Question

Range of the function $f(x) = \log_2(2-\log_{\sqrt{2}}(16\sin^2 x + 1))$ is :

Answer 1

$(-\infty, 1]$

Answer 2

Let the given function be $f(x) = \log_2(2-\log_{\sqrt{2}}(16\sin^2 x + 1))$.

For the function to be defined, the following conditions must be met:

1. The argument of the inner logarithm must be positive: $16\sin^2 x + 1 > 0$. Since $\sin^2 x \ge 0$ for any real $x$, $16\sin^2 x \ge 0$, and thus $16\sin^2 x + 1 \ge 1$. This condition is always satisfied.

2. The argument of the outer logarithm must be positive: $2-\log_{\sqrt{2}}(16\sin^2 x + 1) > 0$. $2 > \log_{\sqrt{2}}(16\sin^2 x + 1)$. Since the base of the logarithm $\sqrt{2} = 2^{1/2} > 1$, the inequality can be rewritten as: $(\sqrt{2})^2 > 16\sin^2 x + 1$ $2 > 16\sin^2 x + 1$ $1 > 16\sin^2 x$ $\sin^2 x < \frac{1}{16}$.
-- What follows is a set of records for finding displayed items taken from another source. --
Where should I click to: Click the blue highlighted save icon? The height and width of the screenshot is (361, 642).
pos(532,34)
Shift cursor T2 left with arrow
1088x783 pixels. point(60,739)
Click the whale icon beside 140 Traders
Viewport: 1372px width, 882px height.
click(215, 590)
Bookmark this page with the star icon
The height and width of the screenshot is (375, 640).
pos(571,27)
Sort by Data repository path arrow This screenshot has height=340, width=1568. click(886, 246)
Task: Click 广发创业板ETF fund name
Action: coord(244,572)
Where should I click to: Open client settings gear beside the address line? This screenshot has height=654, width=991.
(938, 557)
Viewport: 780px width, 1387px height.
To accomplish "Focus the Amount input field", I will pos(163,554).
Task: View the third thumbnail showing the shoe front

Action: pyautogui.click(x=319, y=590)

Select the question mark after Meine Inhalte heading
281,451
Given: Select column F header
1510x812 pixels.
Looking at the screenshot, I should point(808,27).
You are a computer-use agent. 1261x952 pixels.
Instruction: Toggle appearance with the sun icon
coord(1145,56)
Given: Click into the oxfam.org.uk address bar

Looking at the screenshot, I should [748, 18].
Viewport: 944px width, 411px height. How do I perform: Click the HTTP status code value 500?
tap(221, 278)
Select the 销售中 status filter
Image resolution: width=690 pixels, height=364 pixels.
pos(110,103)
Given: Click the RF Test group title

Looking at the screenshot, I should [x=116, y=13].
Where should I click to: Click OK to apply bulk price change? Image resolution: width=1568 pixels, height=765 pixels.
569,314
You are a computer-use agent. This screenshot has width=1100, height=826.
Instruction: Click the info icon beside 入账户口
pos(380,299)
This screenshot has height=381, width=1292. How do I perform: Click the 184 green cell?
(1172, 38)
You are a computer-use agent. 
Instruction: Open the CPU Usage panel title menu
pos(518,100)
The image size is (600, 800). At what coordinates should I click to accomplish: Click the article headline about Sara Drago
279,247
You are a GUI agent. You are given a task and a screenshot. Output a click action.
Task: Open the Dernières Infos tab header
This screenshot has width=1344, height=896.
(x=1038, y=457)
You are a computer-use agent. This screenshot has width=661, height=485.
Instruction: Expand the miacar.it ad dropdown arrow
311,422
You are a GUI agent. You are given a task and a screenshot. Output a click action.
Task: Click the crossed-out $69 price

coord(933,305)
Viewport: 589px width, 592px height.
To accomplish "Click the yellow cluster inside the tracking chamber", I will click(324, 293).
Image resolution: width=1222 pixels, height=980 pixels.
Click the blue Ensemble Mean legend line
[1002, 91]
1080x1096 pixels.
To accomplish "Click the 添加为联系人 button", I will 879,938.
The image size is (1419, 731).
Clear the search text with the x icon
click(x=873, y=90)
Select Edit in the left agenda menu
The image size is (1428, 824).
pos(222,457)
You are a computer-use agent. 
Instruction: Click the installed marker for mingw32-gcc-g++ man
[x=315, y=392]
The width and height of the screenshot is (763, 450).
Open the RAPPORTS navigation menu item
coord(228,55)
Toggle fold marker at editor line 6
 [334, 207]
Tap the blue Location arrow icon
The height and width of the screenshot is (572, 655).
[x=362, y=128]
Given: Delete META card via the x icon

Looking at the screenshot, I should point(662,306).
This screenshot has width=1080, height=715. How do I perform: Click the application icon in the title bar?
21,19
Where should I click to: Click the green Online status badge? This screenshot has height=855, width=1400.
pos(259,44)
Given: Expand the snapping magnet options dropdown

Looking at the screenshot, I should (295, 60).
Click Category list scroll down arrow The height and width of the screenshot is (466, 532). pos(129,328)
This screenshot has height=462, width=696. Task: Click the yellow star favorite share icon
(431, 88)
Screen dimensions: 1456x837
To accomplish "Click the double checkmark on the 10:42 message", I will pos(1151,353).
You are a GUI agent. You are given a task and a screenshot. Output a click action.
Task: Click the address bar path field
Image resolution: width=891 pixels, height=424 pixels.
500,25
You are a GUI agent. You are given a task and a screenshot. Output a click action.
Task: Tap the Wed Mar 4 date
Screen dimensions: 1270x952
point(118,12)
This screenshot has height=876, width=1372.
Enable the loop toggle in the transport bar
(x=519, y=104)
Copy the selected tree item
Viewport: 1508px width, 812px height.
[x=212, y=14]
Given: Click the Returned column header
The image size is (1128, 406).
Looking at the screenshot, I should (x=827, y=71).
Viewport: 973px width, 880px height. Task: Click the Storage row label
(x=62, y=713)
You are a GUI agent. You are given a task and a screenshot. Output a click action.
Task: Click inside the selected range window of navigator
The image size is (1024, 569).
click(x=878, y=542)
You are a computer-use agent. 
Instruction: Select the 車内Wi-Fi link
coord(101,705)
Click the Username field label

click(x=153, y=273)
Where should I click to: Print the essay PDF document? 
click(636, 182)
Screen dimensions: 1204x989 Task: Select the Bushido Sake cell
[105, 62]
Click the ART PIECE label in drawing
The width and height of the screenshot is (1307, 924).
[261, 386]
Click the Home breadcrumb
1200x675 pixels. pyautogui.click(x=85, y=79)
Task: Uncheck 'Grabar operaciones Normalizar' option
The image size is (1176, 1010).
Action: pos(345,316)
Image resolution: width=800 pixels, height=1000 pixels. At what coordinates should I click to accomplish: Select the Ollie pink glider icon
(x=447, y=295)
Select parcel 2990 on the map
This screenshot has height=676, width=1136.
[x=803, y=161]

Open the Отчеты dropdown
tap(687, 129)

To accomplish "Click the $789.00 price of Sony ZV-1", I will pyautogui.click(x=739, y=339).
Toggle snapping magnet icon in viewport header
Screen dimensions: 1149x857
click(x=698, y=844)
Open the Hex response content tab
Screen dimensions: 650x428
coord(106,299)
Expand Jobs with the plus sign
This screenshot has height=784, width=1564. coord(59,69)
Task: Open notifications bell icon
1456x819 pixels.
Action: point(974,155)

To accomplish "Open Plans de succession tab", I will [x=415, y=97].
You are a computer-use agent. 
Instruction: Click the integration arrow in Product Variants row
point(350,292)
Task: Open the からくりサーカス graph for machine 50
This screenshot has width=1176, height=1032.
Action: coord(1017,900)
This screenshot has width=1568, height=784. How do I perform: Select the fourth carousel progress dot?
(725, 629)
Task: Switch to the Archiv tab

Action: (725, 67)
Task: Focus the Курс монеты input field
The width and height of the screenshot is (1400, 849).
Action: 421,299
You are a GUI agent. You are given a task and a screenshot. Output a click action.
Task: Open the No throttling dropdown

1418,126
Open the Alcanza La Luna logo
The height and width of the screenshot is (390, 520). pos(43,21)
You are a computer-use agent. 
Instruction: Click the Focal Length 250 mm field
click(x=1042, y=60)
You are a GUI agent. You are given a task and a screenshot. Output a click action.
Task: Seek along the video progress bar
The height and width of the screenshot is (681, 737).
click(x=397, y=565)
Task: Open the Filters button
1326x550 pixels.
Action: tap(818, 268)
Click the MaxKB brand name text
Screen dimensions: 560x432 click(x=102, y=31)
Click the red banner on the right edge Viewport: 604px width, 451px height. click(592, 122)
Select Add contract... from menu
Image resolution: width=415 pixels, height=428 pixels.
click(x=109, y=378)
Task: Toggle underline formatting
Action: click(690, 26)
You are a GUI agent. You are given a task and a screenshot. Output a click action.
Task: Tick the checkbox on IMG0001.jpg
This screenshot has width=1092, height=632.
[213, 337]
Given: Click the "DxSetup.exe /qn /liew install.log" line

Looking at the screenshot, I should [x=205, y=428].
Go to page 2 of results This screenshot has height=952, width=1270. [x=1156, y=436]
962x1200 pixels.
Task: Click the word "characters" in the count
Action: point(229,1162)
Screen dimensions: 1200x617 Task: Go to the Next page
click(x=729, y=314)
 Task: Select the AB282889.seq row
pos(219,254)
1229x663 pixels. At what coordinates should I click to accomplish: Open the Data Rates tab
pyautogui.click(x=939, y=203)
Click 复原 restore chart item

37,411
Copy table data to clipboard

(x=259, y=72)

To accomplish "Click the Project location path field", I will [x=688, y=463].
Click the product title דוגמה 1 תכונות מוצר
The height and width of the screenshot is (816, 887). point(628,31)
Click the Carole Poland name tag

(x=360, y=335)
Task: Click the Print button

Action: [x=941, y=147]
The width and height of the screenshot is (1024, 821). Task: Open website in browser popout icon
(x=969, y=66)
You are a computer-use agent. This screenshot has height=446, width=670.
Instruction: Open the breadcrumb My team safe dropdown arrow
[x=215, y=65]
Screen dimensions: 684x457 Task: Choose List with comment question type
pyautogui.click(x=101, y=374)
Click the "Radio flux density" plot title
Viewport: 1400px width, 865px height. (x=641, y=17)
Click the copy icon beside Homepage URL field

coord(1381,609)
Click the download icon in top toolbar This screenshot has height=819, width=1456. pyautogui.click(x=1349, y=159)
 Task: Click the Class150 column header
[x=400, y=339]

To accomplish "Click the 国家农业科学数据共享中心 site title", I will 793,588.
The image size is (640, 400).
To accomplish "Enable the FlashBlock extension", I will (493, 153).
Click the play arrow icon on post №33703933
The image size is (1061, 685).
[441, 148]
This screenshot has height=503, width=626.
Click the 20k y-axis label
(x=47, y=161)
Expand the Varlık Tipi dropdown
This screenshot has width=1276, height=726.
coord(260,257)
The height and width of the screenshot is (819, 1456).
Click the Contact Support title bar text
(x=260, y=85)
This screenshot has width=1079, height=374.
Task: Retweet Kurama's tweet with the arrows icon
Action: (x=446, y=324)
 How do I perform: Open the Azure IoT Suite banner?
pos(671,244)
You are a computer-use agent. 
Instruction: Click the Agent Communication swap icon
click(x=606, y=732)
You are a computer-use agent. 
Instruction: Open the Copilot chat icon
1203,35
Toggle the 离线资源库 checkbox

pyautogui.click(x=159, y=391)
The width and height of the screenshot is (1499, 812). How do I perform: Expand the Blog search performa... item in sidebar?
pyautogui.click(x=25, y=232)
This condition $\sin^2 x < \frac{1}{16}$ defines the domain of the function $f(x)$.

Now, let's determine the range of the expression $16\sin^2 x + 1$ for the values of $x$ satisfying $\sin^2 x < \frac{1}{16}$. We know that $0 \le \sin^2 x < \frac{1}{16}$. Multiplying by 16, we get $0 \le 16\sin^2 x < 16 \times \frac{1}{16} = 1$. Adding 1 to all parts of the inequality, we get $0 + 1 \le 16\sin^2 x + 1 < 1 + 1$. So, $1 \le 16\sin^2 x + 1 < 2$.

Let $u = 16\sin^2 x + 1$. The range of $u$ for the domain of $f(x)$ is $[1, 2)$.

Now consider the term $\log_{\sqrt{2}}(u)$. The base of the logarithm is $\sqrt{2} = 2^{1/2}$. $\log_{\sqrt{2}}(u) = \log_{2^{1/2}}(u) = \frac{\log_2 u}{\log_2 2^{1/2}} = \frac{\log_2 u}{1/2} = 2\log_2 u$.

Since $u \in [1, 2)$ and the base of the logarithm (2) is greater than 1, $\log_2 u$ is an increasing function. When $u=1$, $2\log_2(1) = 2 \times 0 = 0$. As $u$ approaches 2 from the left ($u \to 2^-$), $2\log_2 u$ approaches $2\log_2(2) = 2 \times 1 = 2$. So, the range of $\log_{\sqrt{2}}(16\sin^2 x + 1)$ is $[0, 2)$.

Let $v = \log_{\sqrt{2}}(16\sin^2 x + 1)$. The range of $v$ is $[0, 2)$. The argument of the outer logarithm is $2 - v$. Since $v \in [0, 2)$, the range of $-v$ is $(-2, 0]$. The range of $2 - v$ is $2 + (-2, 0] = (0, 2]$.

Let $w = 2 - \log_{\sqrt{2}}(16\sin^2 x + 1)$. The range of $w$ is $(0, 2]$.

Finally, the function is $f(x) = \log_2(w)$. Since $w \in (0, 2]$ and the base of the logarithm (2) is greater than 1, $\log_2 w$ is an increasing function. As $w$ approaches 0 from the right ($w \to 0^+$), $\log_2 w$ approaches $-\infty$. When $w = 2$, $\log_2 w = \log_2 2 = 1$. So, the range of $\log_2(w)$ for $w \in (0, 2]$ is $(-\infty, 1]$.

Therefore, the range of the function $f(x)$ is $(-\infty, 1]$.